Two functions for learning joint MoTBFs. The first one, parametersJointMoTBF(), gets the parameters by solving a quadratic optimization problem, minimizing the mean squared error between the empirical joint CDF and the estimated CDF. The density is obtained as the derivative od the estimated CDF. The second one, jointMoTBF(), fixes the equation of the joint function using the previously learned parameters and converting this "character" string into an object of class "jointmotbf".

Usage

parametersJointMoTBF(X, ranges = NULL, dimensions = NULL)

jointMoTBF(object)

Arguments

X

A dataset of class "data.frame".

ranges

A "numeric" matrix containing the range of the varibles used to fit the function, where each column corresponds to a variable.
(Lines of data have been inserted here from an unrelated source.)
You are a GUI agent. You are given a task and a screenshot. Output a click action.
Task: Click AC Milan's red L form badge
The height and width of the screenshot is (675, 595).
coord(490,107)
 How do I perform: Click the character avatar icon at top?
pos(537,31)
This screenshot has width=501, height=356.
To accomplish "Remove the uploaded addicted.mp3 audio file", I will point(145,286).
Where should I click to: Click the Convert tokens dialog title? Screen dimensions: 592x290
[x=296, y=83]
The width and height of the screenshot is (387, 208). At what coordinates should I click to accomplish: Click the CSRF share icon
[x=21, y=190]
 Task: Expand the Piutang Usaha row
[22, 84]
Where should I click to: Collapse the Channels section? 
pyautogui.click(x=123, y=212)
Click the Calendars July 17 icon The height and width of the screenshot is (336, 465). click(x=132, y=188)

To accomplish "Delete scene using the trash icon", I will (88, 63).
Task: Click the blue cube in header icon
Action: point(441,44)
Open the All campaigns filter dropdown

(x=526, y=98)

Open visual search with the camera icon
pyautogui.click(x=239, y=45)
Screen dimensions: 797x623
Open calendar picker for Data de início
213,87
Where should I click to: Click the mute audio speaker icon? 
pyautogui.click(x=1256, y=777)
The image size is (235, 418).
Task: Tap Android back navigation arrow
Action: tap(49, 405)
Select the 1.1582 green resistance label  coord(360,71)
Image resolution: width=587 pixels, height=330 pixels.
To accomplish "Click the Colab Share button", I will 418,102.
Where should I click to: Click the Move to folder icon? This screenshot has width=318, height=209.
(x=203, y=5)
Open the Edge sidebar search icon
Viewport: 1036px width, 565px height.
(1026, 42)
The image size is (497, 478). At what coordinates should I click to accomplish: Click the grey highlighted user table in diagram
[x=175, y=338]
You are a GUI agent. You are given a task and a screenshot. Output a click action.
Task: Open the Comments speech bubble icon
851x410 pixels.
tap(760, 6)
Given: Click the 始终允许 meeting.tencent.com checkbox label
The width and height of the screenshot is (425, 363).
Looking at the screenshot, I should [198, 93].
If not specified, the range of each variable is computed from the data.

dimensions

A "numeric" vector containing the number of parameters of each varible.

object

A list with the output of the function parametersJointMoTBF().

Value

parametersJointMoTBF() returns a list with the following elements: Parameters, which contains the computed coefficients of the resulting function; Dimension, which is a "numeric" vector containing the number of coefficients used for each variable; Range contains a "numeric" matrix with the domain of each variable, by columns; Iterations contains the number of iterations needed to solve the problem; Time contains the execution time.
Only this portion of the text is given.